| Exercise requirements |
How many lines in the material below contain the string "green"? Reply with the number alone.

| Dataset extract |
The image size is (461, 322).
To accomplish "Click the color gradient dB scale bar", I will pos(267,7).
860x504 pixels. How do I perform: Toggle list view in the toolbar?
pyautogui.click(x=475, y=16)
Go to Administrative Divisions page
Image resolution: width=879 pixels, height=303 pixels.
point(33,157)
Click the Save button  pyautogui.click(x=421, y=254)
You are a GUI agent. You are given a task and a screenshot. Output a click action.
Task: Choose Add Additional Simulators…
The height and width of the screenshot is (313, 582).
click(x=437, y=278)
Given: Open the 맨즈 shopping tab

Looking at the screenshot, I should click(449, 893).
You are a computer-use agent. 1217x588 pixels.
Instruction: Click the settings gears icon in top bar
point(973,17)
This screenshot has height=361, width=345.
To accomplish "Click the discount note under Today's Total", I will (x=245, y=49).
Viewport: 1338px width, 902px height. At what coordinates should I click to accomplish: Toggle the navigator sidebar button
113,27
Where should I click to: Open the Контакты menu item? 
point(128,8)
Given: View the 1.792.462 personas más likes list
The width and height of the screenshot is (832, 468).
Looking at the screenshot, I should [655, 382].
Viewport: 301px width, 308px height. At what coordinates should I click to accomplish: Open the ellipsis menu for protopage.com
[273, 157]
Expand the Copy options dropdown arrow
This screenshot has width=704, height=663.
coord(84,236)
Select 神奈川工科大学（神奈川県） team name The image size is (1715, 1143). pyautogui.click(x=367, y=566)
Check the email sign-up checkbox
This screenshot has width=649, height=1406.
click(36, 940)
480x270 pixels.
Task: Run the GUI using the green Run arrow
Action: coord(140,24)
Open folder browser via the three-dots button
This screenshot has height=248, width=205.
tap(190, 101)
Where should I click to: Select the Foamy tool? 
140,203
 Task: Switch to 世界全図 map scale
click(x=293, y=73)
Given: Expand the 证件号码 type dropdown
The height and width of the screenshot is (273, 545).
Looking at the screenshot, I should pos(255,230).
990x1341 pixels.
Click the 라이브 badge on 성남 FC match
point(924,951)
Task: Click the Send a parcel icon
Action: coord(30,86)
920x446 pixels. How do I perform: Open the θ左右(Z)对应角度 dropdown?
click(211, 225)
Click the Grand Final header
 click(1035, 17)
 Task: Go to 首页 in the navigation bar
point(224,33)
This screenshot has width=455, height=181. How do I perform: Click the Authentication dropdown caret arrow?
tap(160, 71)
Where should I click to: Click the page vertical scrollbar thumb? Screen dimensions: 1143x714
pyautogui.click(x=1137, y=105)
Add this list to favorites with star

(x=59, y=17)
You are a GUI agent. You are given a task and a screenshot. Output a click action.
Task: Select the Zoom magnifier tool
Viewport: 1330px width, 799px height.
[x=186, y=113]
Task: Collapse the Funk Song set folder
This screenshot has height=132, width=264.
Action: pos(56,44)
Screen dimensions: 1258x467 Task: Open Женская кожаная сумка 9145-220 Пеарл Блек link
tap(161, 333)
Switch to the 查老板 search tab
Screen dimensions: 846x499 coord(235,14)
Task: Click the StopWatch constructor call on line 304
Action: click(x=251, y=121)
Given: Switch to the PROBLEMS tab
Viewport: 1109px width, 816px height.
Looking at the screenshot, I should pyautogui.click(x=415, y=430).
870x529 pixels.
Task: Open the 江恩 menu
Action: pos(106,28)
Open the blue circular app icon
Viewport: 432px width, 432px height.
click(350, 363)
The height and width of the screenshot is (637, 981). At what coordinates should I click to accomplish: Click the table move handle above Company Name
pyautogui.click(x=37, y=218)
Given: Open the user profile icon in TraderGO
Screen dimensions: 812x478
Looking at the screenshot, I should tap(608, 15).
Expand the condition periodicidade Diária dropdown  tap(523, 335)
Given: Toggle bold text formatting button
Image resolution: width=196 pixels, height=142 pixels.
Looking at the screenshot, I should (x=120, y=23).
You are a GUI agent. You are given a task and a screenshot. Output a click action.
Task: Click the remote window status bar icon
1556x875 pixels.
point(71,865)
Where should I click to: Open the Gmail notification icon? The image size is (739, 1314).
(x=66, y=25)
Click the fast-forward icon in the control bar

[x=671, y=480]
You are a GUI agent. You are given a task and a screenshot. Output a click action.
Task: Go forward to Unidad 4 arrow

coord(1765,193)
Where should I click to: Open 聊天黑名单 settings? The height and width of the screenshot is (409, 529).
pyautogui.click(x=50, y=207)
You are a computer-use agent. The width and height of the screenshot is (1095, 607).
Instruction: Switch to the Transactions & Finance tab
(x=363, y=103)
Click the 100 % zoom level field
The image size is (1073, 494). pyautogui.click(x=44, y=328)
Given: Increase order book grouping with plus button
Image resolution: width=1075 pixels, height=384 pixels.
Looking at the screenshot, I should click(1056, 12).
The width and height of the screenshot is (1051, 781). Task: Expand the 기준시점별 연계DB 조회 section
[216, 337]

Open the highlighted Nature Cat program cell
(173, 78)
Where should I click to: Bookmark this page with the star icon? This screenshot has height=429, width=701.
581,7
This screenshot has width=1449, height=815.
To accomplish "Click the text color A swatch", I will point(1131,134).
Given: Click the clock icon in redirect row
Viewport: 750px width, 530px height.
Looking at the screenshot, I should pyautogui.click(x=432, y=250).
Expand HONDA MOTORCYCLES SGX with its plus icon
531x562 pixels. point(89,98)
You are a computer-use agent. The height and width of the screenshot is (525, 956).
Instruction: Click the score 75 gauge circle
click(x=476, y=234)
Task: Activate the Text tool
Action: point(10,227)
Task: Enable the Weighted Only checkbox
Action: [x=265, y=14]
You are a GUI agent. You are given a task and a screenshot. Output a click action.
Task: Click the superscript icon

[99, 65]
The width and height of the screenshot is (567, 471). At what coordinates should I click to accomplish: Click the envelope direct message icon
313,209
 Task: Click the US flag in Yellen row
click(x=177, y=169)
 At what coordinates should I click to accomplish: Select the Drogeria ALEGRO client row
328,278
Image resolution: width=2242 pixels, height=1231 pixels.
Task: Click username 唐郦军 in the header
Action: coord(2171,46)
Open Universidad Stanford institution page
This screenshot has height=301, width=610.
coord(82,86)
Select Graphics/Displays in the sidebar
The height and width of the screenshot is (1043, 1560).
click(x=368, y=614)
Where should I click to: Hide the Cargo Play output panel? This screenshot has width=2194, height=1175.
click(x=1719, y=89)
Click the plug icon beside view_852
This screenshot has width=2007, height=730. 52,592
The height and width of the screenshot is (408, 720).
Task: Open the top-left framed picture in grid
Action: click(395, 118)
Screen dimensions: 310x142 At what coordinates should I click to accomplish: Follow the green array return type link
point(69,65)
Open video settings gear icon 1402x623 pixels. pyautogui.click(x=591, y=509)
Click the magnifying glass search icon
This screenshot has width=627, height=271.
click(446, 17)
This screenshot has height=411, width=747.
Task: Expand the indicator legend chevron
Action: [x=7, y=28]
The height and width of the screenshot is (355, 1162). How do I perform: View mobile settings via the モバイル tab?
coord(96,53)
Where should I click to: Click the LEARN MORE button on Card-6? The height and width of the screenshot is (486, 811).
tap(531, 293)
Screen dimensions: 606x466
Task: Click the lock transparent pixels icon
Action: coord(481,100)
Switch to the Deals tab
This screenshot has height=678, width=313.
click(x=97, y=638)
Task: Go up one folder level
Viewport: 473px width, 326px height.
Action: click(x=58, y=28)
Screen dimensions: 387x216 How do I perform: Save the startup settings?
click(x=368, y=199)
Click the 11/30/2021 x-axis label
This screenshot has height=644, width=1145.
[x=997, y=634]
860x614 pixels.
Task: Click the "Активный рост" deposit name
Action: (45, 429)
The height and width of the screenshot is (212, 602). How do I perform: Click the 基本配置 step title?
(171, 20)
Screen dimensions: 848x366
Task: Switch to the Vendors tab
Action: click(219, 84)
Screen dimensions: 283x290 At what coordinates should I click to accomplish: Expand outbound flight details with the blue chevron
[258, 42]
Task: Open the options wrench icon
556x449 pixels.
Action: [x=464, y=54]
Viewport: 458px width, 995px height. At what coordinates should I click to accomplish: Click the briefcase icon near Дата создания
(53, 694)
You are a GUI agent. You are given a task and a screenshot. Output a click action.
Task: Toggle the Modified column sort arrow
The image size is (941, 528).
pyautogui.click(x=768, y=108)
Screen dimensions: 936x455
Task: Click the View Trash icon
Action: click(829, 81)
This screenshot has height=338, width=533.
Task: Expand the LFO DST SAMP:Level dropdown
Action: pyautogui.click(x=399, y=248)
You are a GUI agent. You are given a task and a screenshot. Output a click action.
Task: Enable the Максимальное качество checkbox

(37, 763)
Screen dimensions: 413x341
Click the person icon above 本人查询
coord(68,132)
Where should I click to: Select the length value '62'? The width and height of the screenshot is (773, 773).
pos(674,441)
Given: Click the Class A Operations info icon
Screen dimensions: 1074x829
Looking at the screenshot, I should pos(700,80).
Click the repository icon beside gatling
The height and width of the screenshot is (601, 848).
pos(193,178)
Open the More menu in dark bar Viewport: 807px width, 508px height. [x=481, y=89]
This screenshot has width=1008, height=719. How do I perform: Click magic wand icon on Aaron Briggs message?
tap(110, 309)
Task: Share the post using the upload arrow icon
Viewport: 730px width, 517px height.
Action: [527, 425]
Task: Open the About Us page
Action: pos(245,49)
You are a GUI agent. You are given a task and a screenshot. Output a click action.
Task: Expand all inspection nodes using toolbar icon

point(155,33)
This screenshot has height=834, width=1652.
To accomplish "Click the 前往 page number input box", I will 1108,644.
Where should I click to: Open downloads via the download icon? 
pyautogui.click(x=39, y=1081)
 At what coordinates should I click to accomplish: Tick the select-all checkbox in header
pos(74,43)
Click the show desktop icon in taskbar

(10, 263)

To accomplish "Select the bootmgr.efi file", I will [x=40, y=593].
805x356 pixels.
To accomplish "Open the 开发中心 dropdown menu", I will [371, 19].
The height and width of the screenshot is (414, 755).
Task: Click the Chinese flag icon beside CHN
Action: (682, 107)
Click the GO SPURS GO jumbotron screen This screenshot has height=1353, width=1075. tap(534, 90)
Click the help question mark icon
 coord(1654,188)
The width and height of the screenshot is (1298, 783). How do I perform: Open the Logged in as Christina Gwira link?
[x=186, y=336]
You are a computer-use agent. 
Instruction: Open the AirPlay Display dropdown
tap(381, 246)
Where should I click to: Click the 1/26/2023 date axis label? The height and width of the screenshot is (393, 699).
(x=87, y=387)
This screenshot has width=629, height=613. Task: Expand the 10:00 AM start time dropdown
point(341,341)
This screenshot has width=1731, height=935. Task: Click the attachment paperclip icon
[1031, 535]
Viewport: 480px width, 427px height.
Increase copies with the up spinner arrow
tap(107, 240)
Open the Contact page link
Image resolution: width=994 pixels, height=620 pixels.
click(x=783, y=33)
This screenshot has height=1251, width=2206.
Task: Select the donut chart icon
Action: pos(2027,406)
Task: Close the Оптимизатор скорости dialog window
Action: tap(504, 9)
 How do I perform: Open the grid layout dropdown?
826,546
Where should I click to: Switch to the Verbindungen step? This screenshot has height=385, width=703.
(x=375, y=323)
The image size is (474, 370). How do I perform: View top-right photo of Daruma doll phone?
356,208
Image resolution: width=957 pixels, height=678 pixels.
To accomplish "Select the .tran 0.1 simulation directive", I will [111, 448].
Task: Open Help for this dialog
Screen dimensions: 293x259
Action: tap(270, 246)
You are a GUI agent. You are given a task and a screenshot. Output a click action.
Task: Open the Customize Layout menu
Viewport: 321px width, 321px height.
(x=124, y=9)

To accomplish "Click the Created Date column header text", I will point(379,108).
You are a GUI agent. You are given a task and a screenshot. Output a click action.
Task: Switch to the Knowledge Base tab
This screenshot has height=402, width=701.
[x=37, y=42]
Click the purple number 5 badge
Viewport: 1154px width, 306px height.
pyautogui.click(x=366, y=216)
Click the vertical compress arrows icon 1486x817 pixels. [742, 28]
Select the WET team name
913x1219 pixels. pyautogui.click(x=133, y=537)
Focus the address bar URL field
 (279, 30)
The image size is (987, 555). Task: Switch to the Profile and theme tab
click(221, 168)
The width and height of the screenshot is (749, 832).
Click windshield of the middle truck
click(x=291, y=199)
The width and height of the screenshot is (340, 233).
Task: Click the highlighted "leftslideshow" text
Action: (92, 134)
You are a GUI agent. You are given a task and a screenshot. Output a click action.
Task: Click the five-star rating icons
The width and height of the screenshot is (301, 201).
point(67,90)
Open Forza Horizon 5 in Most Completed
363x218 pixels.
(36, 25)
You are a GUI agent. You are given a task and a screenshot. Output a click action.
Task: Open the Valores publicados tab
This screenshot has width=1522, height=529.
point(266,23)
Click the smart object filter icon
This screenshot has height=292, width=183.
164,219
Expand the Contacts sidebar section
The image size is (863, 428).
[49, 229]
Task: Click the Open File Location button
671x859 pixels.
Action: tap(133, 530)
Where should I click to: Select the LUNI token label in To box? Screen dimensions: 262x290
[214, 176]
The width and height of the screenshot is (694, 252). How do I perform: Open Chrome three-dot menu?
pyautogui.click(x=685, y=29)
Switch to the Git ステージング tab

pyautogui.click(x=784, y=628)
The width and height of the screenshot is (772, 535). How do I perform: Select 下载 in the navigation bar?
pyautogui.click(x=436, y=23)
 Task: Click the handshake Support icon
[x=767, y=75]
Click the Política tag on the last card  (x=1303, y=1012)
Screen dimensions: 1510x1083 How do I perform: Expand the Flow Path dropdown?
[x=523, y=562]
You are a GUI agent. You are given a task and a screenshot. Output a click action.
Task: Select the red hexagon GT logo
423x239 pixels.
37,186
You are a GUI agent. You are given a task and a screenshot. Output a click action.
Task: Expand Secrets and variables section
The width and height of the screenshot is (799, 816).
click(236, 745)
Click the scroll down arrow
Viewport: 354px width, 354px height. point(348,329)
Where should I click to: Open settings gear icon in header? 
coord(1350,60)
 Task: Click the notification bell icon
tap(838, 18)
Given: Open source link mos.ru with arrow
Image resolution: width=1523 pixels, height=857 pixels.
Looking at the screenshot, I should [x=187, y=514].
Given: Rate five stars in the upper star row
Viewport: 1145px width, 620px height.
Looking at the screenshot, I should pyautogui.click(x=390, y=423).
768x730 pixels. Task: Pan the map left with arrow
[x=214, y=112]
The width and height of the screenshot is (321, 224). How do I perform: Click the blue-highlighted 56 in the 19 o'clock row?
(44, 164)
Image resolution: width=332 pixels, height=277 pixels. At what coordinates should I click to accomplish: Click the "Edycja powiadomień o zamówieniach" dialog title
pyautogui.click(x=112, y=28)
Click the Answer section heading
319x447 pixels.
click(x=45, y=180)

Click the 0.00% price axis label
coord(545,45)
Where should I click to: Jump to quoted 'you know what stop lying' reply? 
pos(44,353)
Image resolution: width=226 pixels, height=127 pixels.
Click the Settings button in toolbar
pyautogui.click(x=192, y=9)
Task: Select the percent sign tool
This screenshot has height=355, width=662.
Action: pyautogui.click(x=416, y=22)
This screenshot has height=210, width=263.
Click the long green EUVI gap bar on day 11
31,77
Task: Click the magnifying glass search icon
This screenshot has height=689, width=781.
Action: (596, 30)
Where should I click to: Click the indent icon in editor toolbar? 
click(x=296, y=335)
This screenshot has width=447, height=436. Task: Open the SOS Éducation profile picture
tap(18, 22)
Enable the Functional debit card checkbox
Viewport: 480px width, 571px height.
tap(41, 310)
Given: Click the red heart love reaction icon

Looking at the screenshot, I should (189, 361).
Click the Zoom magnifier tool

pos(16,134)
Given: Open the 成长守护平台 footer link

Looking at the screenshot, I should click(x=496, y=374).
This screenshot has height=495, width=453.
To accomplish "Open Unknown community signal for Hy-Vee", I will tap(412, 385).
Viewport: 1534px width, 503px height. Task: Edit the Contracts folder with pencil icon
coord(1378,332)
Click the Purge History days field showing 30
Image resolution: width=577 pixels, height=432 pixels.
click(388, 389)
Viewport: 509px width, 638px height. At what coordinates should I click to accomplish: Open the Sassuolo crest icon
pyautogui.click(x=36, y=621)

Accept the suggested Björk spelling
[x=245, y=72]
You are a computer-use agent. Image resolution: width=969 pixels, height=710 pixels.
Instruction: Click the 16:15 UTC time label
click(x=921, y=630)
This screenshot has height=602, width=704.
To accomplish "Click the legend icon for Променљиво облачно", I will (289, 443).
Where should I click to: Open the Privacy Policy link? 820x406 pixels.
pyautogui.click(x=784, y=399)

| Response to this task |
3